Welcome to Doom9's Forum, THE in-place to be for everyone interested in DVD conversion.

Before you start posting please read the forum rules. By posting to this forum you agree to abide by the rules.

 

Go Back   Doom9's Forum > Video Encoding > VP9 and AV1

Reply
 
Thread Tools Search this Thread Display Modes
Old 23rd December 2022, 12:51   #21  |  Link
FranceBB
Broadcast Encoder
 
FranceBB's Avatar
 
Join Date: Nov 2013
Location: Royal Borough of Kensington & Chelsea, UK
Posts: 2,664
Quote:
Originally Posted by benwaggoner View Post
Are there really still devices that need --slices 4 for H.264 encoding?
all the players I can think of from the last 10+ years work just fine with single slices.
Probably not, but you know, the spec was there back then and it's still there now.
Could it be tossed? Probably, but you know, who would take the risk when you have something in production that has been like this for years and years and suddenly *poof* you get that 1 customer coming back to you complaining eheheheheh
You know what they say "as long as it works, don't touch it" xD


@Beelzebubu... Thank you so much for the very detailed explanation!
Looks like libaom is already doing all the things I want by default (new sequence header for each keyframe, closed gop, temporal delimiter)!
Very very nice.
Now it's just a matter of me tweaking and trying to optimize it for our trailers (yes, that's gonna be the ONLY thing we'll trial with AV1 when we publish to the web, for now).
It's gonna be a good exercise for... next year!
It's December 23rd, so I think I can safely say this now: Merry Christmas and Happy New Year guys!!
FranceBB is offline   Reply With Quote
Old 5th February 2023, 11:19   #22  |  Link
FranceBB
Broadcast Encoder
 
FranceBB's Avatar
 
Join Date: Nov 2013
Location: Royal Borough of Kensington & Chelsea, UK
Posts: 2,664
Houston, we have a problem.

The encoding is going:


however at 0.1 fps and when I check the task manager...
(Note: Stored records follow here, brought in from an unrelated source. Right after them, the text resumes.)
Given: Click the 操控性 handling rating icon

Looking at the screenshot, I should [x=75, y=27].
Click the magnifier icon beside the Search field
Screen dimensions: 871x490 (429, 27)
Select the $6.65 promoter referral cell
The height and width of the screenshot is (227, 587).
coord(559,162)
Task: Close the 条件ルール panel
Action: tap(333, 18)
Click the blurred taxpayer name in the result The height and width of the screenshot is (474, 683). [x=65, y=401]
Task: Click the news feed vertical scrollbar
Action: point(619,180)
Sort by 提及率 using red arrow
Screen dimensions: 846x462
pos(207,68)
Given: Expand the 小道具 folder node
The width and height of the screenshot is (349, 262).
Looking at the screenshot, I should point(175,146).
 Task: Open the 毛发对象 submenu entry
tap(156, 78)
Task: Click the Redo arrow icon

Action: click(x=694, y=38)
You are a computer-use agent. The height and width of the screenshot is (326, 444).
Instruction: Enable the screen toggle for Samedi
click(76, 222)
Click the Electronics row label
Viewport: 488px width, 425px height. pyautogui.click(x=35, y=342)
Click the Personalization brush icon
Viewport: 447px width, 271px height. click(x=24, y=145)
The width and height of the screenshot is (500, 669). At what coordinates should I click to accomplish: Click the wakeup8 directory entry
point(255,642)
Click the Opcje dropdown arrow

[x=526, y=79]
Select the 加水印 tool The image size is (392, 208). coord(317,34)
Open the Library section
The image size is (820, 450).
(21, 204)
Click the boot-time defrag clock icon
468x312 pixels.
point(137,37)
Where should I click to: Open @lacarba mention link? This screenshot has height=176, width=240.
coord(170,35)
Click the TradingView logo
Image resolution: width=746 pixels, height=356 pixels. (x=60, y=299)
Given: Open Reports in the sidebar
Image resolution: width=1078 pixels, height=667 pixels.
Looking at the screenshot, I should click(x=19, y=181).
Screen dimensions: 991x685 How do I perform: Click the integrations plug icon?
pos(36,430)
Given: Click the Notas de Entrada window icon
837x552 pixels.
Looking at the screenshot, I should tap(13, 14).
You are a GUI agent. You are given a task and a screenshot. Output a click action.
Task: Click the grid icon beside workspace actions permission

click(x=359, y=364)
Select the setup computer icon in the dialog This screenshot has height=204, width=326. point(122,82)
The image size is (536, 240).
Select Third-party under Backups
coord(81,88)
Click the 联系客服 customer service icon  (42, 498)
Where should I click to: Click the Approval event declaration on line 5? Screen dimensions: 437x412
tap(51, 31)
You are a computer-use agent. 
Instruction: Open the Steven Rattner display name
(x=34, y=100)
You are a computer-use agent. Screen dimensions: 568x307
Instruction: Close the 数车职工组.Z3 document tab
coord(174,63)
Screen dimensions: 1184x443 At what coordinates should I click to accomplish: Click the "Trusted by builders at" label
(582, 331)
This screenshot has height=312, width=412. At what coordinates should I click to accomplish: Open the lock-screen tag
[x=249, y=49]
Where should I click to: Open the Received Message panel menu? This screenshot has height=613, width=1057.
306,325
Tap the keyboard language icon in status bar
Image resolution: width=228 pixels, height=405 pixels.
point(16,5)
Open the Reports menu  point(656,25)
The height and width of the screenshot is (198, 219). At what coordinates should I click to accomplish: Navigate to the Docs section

So... I've implemented AV1 encoding in FFAStrans (the free software I keep working on along with the community) with a simple workflow:



which receives a request via REST API, indexes some XDCAM-50 files with FFVideoSource() and FFAudioSource(), grabs CH.1-2, deinterlaces to 25p if needed, downscales the chroma from yv16 to yv12 creating the AVS Script automatically and then encodes the video in AV1, the audio in Opus, muxing everything in webm, delivers the result and replies to the API request.

The following encoding settings are used:

Quote:
-strict -2 -c:v libaom-av1 -profile:v 0 -level:v 4.1 -refs 4 -crf 18 -keyint_min 25 -g 25 -enable-cdef true -enable-global-motion true -arnr-strength 4 -color_primaries bt709 -color_trc bt709 -colorspace bt709 -color_range tv -field_order progressive -c:a libopus -b:a 510k -ar 48000 -max_muxing_queue_size 700 -map_metadata -1 -f webm

The question is: is the fact that AV1 uses non square blocks and macroblocks making it hard to parallelize?
I mean, I can play the parallelism card by encoding several contents at the same time rather than 1 at a time of course like I do with x262 for MPEG-2, but seeing a 56c/112th AVX-512 Intel Xeon sit idle with just 1 core at 100% on such a new codec breaks my heart a bit.

Anyway, I'm testing in production and so far so good.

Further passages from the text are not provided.